If the tenseless theory of time is true, how should we answer the Oracles question: If I hadnt said anything about the vase, would you still have broken it? Explain Nietzsches doctrine of eternal recurrence. What is the psychological point behind it? Lectures on Free Will and Determinism What is the difference between compatibilism and incompatibilism?

What is fatalism?

What makes (or would make) the story of Oedipus Rex an example of fatalism rather than determinism?

Which do you think is most likely to be true: determinism, indeterminism, or fatalism?

What was the point of the "spit" example?

What was the point of the "Sphex (African Digger Wasp) example?

How is the existentialist view of freedom more radical than mainstream libertarianism? Clarence Darrow: The Crime of Compulsion What crime did Leopold and Loeb commit?

What was their motive?

Why did Darrow think that Leopold and Loeb were not responsible for their crime?

What causal factors does Darrow point to in order to explain the crime?

Does Darrow believe that any child raised in that environment would inevitably become a criminal? Why/why not?

What sentence did they receive? (In real life.)

What did Darrow think about the thesis of determinism?

Is Darrow a hard determinist, soft determinist, or libertarian? Why?

Chapter 12: Facing the Absurd: Existentialism for Humans and Programs What does Sartre think about the thesis of determinism?

Does he think that people are morally responsible?

What does he mean by "existence precedes essence?"

What does he mean by "man is condemned to be free?"

What is "facticity?"

In what ways is your life restricted by facticity? In what ways does Sartre think that you are free?

What is it to be in "bad faith?"

What is it to live "authentically?"

What was the point behind his "paper cutter" example? How is it related to his atheism?

Is Agent Smith more like a person or an artifact (e.g., a paper-cutter)? Why?

Is Smith free?

How do "Zion's War" "Persephone's Kiss" and "Trinity's Love" illustrate authenticity?

What existentialist concept is illustrated by Raymond K. Hessell in Fight Club?

PHILOSOPHY OF RELIGION St. Thomas Aquinas: Summa Theologica What are the general themes of each of Aquinas' five arguments for God?

The "Second Way" (1st cause argument) is also called the "cosmological" argument.
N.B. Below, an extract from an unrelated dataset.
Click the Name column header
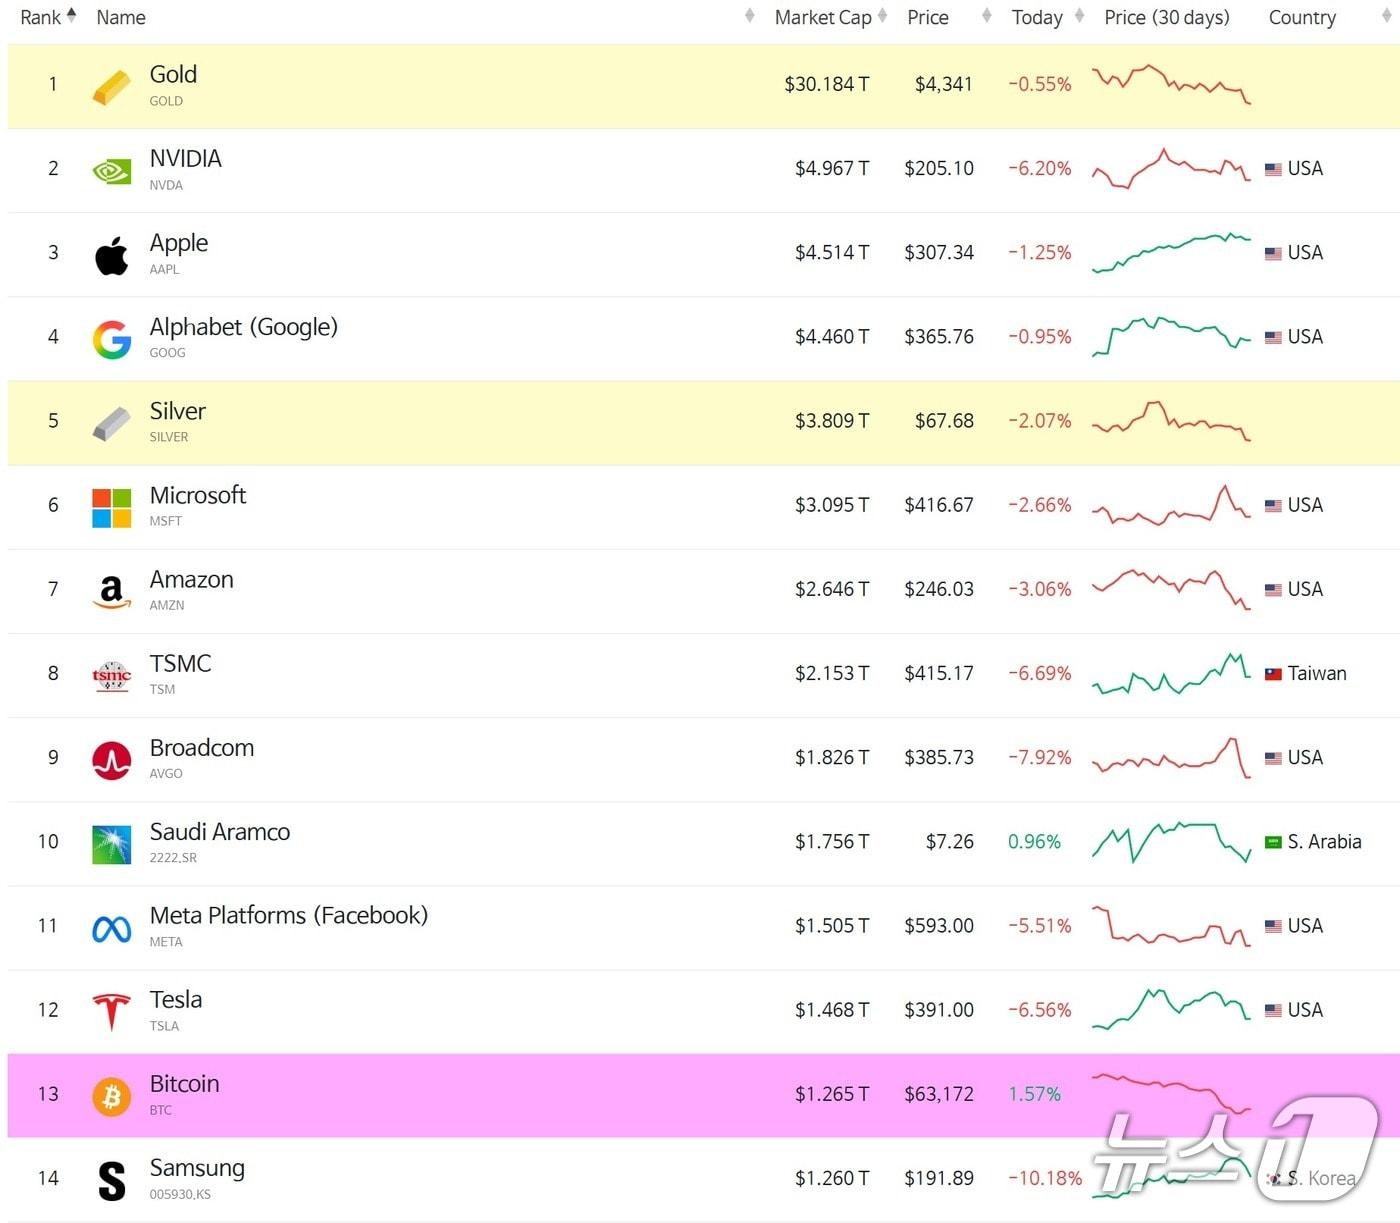This screenshot has width=1400, height=1223. [x=121, y=17]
Why?

What is the basic idea behind this argument?

Why does Aquinas say that it is not possible to proceed to infinity in efficient causes?

What are the main objections to this argument?

How might Aquinas respond to these objections?

What are the two main models in big-bang theory? (Lecture)

What is meant by the term "flat universe?" (Lecture)

If the universe is indeed flat, which big bang theory seems more plausible?

How might Aquinas respond to this objection? (Your own opinion)

What three attributes of God create the "problem" with respect to evil?

Why are things like disease, tornadoes, etc. considered in the problem of evil, when these things aren't really "evil" in the literal sense?

What are the basic ideas involved in each of the "solutions" to the problem of evil that we looked at?

Are any of these solutions successful? Why/why not?

Why did Leibniz say that this is the "best of all possible worlds?"

Why did Russell say that this is the "worst of all possible worlds?

Who do you think is closer to the truth, Leibniz, or Russell?

What is meant by the term "theodicy?"

Why do you suppose that Rowe uses the example of a fawn rather than a human being?